The villa, which will be housed in the Cultural Services Department in New York, will be inaugurated in September and is financed with public and private funds (FACE and Bettencourt-Schueller foundations, private donors, etc.). It will mobilize eighty people, in charge of accompanying residents for a “tailored” experience, by providing the contacts and resources necessary to carry out their projects (housing, transportation, offices…). “It is no longer up to the resident to adapt to the villa, but for the villa to adapt to the resident,” summarizes Bruel.

Sixty residents arriving in the United States in November (if the opening of the borders allows it) will be part of the first promotion.
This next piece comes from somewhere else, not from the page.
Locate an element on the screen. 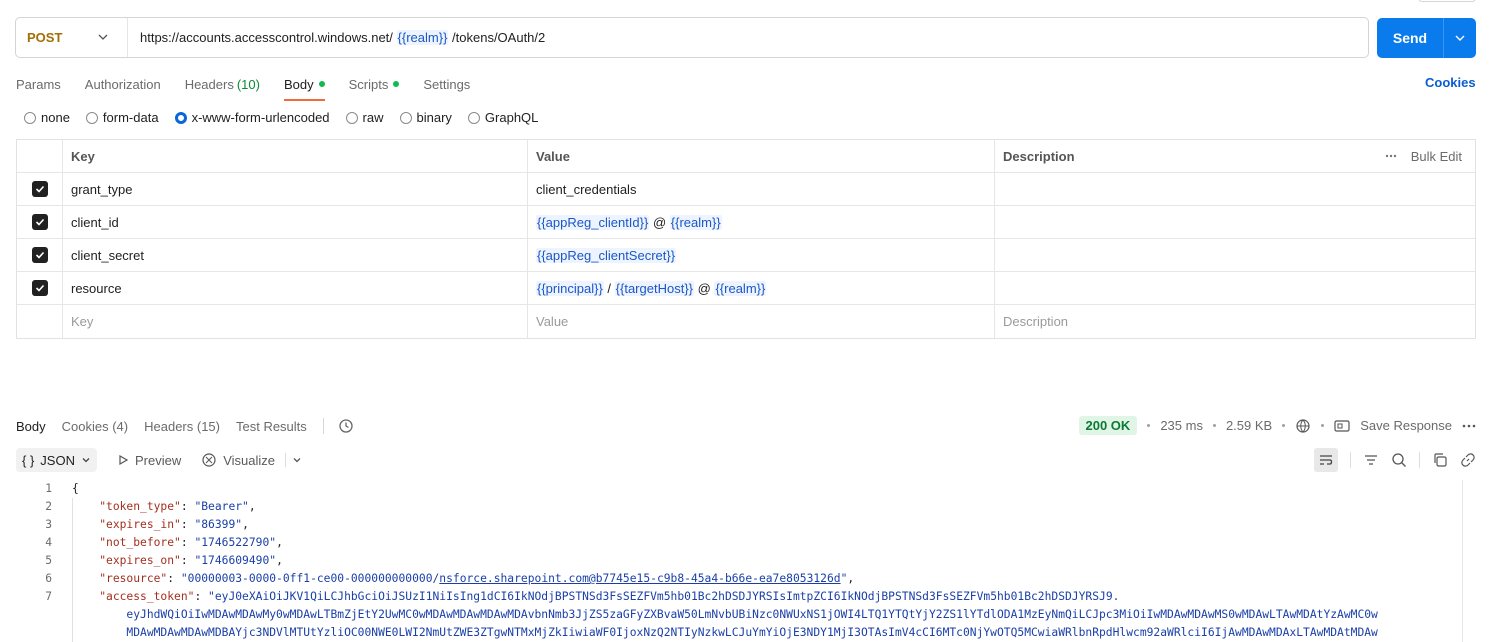  tab-settings: Settings is located at coordinates (446, 84).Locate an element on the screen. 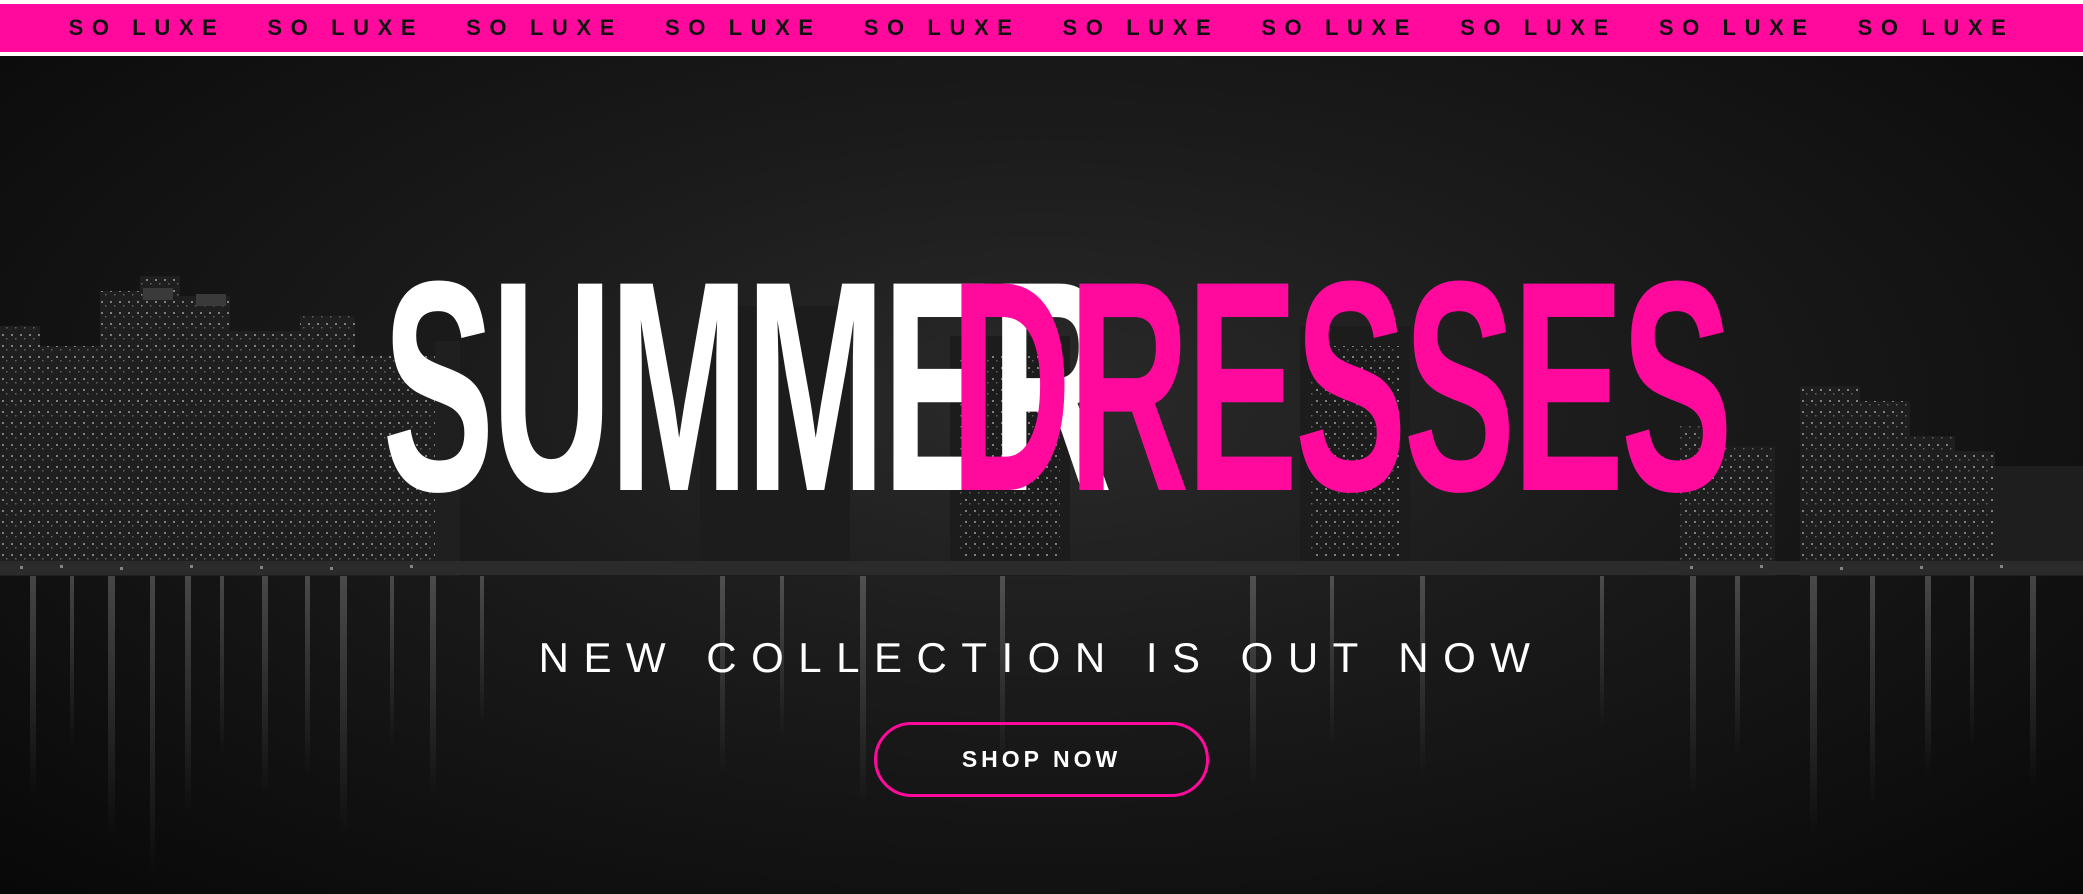  headline-word-dresses: DRESSES is located at coordinates (1342, 386).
Among those selected are photographer Nicolas Floc’h, who will travel the Mississippi River by boat to immortalize the changing colors of the water as part of a reflection on climate change; writer Constance Debré, who will study counterculture in New York; and Franco-Senegalese director Alain Gomis, who will travel between New York, Chicago, Boston and Los Angeles to prepare a film inspired by a jazz figure… Given the novelty of the “villa”, no call for projects has been made for this first year, but this will not be the case for the following promotions. The residencies will last one to three months.

Not all residents will be housed in permanent locations, such as the “Villa San Francisco” studio or the Residence of France in Washington. Some will stay in rental apartments or be hosted by partner institutions and francophile American guests (producers and collectors in Los Angeles, for example). This is a way to avoid residents staying in their ivory towers – and for the government to reduce the costs of the operation. “Even if the relationship between France and the United States is excellent, it is clear that, in the cultural arena, Americans are also looking at other geographies, such as Africa and Asia. And when they look at us, it is sometimes with misunderstandings that may be old, on secularism or freedom of expression, for example, or more recently, on diversity issues. They see us as a country where it is still good to live, but which perhaps has fewer interesting things to say than in the past,” explains Bruel.

This decentralized and “hyper-flexible” villa also allows for the “re-branding” of Cultural Services, after seventy years of presence on American soil and two years after Bruel took office. The Villa will continue to develop the many programs for professionals in the arts, culture, science, and technology already offered by the organization (the cultural arm of the Embassy), and will launch new exchange initiatives, notably for podcast creators and museum directors. “To renew Americans’ view of France, we need to renew those who embody France in the eyes of Americans, and in particular let creators and thinkers play that role first. As Cultural Services, our role is not, any longer, to speak for France, but rather to let France express itself in all its cultural diversity,” concludes Bruel. “The villa will allow us to go further in this work of renewing not only the cultural narrative on contemporary France, but also those who are best able to embody this narrative on the American terrain. And the French in the United States have a great role to play here.”